▸ Brief: Copy word for word, please, the lines of the entries below running from the one containing "The width and height of the screenshot is (401, 217)." to the one containing "You are a computer-use agent. The height", both ends included.

▸ Input data:
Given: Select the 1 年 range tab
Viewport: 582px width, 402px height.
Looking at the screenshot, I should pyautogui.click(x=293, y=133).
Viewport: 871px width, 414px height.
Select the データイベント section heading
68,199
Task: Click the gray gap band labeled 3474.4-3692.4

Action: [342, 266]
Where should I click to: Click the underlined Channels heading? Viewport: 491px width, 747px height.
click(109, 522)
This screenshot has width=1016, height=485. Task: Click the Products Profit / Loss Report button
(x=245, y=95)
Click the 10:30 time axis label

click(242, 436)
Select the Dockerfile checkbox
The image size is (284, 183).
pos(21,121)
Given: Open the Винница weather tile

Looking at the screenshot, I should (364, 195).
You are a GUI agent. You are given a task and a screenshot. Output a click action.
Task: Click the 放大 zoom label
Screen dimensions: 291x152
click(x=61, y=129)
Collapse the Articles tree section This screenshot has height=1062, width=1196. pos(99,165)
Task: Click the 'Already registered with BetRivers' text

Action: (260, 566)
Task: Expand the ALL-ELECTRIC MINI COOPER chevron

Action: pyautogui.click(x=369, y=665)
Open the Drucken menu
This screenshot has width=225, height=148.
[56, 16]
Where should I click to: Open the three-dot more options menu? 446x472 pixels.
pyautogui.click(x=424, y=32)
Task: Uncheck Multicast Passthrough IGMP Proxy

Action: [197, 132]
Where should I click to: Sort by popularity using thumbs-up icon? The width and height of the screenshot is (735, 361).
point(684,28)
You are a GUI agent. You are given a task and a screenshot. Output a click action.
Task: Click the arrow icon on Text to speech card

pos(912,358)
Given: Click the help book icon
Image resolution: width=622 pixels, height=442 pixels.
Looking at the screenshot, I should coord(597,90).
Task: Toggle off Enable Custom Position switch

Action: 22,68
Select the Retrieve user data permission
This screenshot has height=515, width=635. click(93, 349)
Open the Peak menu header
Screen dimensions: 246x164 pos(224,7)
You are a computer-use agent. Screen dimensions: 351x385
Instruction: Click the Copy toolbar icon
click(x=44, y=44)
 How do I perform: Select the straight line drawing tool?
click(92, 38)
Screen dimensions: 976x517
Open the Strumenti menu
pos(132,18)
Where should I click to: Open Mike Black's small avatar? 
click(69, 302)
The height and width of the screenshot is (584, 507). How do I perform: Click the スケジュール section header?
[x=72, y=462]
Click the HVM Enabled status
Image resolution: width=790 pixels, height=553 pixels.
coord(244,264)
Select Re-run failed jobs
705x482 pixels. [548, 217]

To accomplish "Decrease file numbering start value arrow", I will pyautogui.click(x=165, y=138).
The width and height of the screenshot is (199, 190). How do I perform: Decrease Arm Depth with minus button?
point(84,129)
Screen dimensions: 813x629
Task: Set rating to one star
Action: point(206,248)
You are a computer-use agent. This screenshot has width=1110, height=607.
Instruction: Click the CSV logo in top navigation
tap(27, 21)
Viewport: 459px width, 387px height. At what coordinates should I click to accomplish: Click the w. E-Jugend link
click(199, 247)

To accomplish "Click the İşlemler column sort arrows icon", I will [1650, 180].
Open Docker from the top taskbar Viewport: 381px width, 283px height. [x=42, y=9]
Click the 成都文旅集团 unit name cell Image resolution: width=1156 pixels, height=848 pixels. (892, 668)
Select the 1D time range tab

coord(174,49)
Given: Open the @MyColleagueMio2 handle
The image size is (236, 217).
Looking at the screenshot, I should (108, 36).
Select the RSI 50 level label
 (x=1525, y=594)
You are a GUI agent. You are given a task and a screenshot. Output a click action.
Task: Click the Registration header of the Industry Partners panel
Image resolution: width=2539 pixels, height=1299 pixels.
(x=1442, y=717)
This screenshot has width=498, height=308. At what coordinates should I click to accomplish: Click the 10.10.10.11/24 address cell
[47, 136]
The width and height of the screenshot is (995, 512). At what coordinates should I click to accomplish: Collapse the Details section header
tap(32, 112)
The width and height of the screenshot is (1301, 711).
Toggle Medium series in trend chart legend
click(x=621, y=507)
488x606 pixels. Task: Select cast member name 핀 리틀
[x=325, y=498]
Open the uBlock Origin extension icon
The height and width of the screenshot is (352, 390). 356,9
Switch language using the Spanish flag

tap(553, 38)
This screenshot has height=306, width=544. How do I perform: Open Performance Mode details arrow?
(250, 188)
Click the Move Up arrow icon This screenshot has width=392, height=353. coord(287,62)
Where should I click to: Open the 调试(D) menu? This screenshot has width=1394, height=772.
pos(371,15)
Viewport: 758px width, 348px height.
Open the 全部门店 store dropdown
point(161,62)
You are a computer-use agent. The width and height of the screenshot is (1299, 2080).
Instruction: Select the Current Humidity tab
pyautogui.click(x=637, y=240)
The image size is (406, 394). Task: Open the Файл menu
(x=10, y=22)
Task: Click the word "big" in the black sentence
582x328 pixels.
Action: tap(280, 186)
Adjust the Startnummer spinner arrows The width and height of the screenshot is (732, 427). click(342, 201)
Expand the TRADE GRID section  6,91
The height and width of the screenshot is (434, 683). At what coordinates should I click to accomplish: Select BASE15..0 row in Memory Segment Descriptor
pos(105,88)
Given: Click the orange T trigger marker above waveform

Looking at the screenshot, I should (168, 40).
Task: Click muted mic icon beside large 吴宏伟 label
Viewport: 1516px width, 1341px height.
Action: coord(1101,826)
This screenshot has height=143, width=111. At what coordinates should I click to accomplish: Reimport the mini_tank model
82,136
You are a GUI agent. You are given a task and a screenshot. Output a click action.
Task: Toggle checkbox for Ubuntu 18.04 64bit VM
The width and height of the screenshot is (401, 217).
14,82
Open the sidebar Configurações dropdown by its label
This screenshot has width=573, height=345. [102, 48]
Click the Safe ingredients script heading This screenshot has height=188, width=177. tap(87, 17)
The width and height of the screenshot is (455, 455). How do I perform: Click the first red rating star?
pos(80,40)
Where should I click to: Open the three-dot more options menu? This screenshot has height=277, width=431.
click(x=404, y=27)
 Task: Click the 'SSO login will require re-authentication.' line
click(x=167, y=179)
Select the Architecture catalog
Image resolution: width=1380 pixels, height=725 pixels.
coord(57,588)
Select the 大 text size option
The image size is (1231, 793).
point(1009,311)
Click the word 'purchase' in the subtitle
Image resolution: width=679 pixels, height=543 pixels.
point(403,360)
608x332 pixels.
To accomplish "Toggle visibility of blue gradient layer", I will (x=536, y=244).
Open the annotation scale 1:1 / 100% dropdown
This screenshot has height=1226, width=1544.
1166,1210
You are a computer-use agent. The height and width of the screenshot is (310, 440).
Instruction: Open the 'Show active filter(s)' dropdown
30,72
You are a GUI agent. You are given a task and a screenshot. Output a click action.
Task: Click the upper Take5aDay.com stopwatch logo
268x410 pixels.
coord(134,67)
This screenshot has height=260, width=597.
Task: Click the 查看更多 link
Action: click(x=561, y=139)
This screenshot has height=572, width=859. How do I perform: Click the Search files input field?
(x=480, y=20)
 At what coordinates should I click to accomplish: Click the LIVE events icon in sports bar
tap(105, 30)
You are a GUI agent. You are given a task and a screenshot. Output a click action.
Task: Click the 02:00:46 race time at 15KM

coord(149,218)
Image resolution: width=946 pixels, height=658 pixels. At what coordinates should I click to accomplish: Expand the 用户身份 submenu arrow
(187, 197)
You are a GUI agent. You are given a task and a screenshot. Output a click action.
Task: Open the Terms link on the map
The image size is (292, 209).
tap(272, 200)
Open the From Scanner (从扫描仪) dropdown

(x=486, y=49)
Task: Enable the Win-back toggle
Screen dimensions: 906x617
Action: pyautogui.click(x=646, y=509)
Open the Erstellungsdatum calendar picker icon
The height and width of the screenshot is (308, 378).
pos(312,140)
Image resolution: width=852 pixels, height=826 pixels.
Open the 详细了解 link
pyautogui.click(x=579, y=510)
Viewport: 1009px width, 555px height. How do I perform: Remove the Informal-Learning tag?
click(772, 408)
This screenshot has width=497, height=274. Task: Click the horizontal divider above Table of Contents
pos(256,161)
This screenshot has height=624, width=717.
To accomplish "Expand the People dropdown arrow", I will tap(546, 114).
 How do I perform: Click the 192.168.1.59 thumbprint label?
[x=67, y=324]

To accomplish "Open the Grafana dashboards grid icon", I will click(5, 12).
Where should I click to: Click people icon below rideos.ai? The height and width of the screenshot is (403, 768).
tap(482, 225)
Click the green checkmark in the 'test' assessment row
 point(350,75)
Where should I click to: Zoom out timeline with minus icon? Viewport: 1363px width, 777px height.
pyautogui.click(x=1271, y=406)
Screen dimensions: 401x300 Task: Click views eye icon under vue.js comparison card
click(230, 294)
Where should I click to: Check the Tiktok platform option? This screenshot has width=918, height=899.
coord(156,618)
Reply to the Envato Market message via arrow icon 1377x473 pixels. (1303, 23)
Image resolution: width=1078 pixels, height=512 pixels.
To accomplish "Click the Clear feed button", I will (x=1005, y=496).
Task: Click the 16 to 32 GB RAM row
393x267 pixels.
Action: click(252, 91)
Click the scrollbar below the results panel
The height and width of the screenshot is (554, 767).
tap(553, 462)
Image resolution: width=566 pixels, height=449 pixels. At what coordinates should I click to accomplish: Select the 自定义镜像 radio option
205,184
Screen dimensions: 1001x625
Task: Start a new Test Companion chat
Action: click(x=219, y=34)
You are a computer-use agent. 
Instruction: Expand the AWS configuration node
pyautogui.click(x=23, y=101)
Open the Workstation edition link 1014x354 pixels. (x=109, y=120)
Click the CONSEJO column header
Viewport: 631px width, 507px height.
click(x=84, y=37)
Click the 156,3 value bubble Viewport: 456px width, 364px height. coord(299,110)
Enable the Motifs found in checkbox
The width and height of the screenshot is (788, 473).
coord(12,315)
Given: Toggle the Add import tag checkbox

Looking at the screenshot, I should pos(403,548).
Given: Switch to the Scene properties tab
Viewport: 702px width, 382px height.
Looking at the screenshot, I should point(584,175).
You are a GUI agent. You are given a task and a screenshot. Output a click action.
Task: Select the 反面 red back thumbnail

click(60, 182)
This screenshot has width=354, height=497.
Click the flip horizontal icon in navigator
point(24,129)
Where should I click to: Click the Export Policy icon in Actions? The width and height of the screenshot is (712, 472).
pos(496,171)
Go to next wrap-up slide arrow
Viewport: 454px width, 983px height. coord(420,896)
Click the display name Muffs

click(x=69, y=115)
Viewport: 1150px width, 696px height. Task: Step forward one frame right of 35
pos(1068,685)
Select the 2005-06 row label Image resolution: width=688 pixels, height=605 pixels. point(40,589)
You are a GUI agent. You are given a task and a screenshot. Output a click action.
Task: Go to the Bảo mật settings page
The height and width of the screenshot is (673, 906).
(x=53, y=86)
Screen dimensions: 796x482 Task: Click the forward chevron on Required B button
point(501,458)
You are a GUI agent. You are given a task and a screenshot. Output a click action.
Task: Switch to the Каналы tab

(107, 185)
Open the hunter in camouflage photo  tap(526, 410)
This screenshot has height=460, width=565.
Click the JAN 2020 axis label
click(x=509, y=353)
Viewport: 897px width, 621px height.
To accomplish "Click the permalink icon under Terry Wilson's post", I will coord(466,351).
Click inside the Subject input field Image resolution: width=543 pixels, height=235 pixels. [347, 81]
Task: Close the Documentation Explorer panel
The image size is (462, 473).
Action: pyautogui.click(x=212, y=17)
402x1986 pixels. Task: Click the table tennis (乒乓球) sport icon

▸ Answer space:
The width and height of the screenshot is (401, 217).
14,82
Open the sidebar Configurações dropdown by its label
This screenshot has width=573, height=345. [102, 48]
Click the Safe ingredients script heading This screenshot has height=188, width=177. tap(87, 17)
The width and height of the screenshot is (455, 455). How do I perform: Click the first red rating star?
pos(80,40)
Where should I click to: Open the three-dot more options menu? This screenshot has height=277, width=431.
click(x=404, y=27)
 Task: Click the 'SSO login will require re-authentication.' line
click(x=167, y=179)
Select the Architecture catalog
Image resolution: width=1380 pixels, height=725 pixels.
coord(57,588)
Select the 大 text size option
The image size is (1231, 793).
point(1009,311)
Click the word 'purchase' in the subtitle
Image resolution: width=679 pixels, height=543 pixels.
point(403,360)
608x332 pixels.
To accomplish "Toggle visibility of blue gradient layer", I will (x=536, y=244).
Open the annotation scale 1:1 / 100% dropdown
This screenshot has height=1226, width=1544.
1166,1210
You are a computer-use agent. The height and width of the screenshot is (310, 440).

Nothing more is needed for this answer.